Task directions => Keep only the lines of the records below that contain the word "Click", matching its case exactly, and copy each one out.

[Records listed in a dataset]
===============

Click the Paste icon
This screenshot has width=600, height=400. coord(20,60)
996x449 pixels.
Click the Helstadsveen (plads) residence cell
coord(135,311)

===============

Exercise response =>
Click the Paste icon
Click the Helstadsveen (plads) residence cell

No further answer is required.